An important lesson.
Being so damn worried about what other people think of me ALL of the time. Always comparing myself. Always afraid I'll look stupid. Always. I feel like I've missed out on so many opportunities because I'm afraid of judgement.
At one point in my life I realized if something embarrassing happened to someone else I spent maybe 2 seconds thinking about it and then I moved on. I think it's the same for everyone. Since then I don't care about what others think of me anymore.
Not telling one of my oldest friends how I felt about him because I was afraid to lose him. When I finally tried to seize the opportunity, my friend announced he was seeing someone.
He still doesn't know and we haven't seen each other in 6 months, my fear led to the exact thing I wanted to avoid
Equally bad decisions.
Marrying someone I thought I knew, only to find out that she would take literally the first opportunity she had to cheat on me. Or maybe the bigger regret is getting the wedding date tattooed on my chest. They both ended up being rather bad decisions.
Don't do this!
Staying at a job I hated for far too long.
It really does destroy your mental health. Waking up at 8am every Monday and just being miserable about what your day is going to be. Not being able to sleep Sunday night because you don't WANT to wake up on Monday morning.
There are too many abusive companies out there. But trust me, there are also companies that will value you as a person.
Not making the most out of my childhood and teenage years.
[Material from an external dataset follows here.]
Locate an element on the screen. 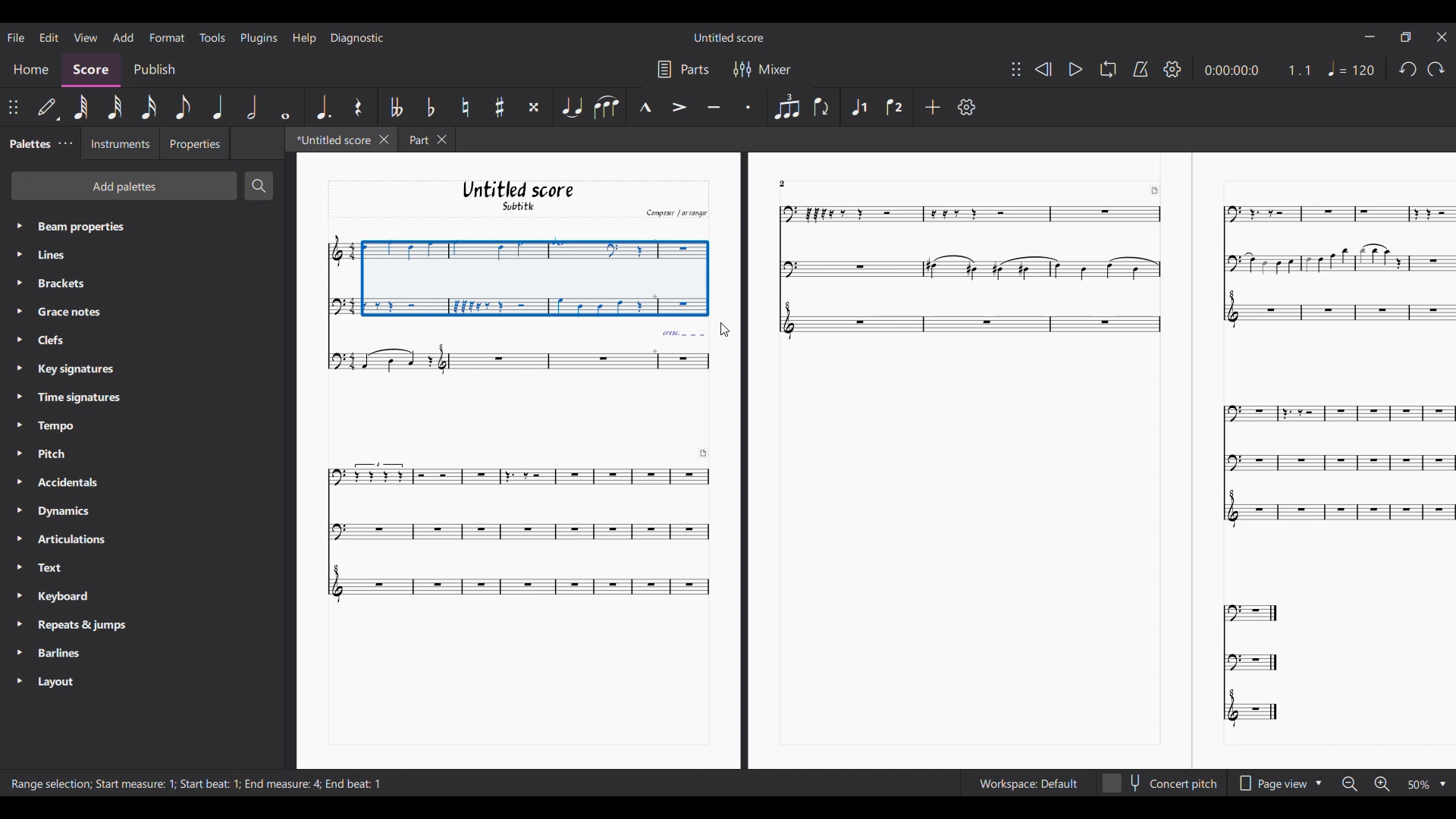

High school was a 100% waste from top to bottom. Both socially and academically.
This is so commendable.
Waiting 12 years to sober up.
15 months sober.
Tell your parents you love them.
Not spending enough time with my dad.
This comment made me realise how little time I spend with my dad. I think I should go talk to him.
Live it up while you can.Giphy
Not dating more when I was younger. I kept putting it off and making excuses. Now it's nearly impossible to meet single people.
Why do I feel the same but I'm 26? I am literally the only single person in my entire department. It's depressing.
Achieve those goals.
Not setting goals and trying achieve something when I was in my 20's. And instead just following the path of least resistance and ending up where it took me.
I got lucky and landed in a great situation. When I look back with the benefit of hindsight, I realize had I put my mind to it I could have been almost anything.
I heard a great quote about education and age. Someone was talking themselves out of going back to law school and said, "I'd be 35 years old by time I finished". They were told, "you're going to be 35 either way, you might as well be a lawyer too".
I realize the message is mixed about not doing it when I was younger and also it not being too late. But they're both true and good advice.
Be proud of your growth.
Being an a**hole and a "nice guy" to girls in high school. I cringe when I remember how I acted back then.
The fact that you cringe now is a clear indicator of how much you have changed and evolved as a person. At some point we have to forgive ourselves for our past behavior and do what we have and make a positive change. I commend you for not being "that guy" from school that never grew up and continued to be an odious toad.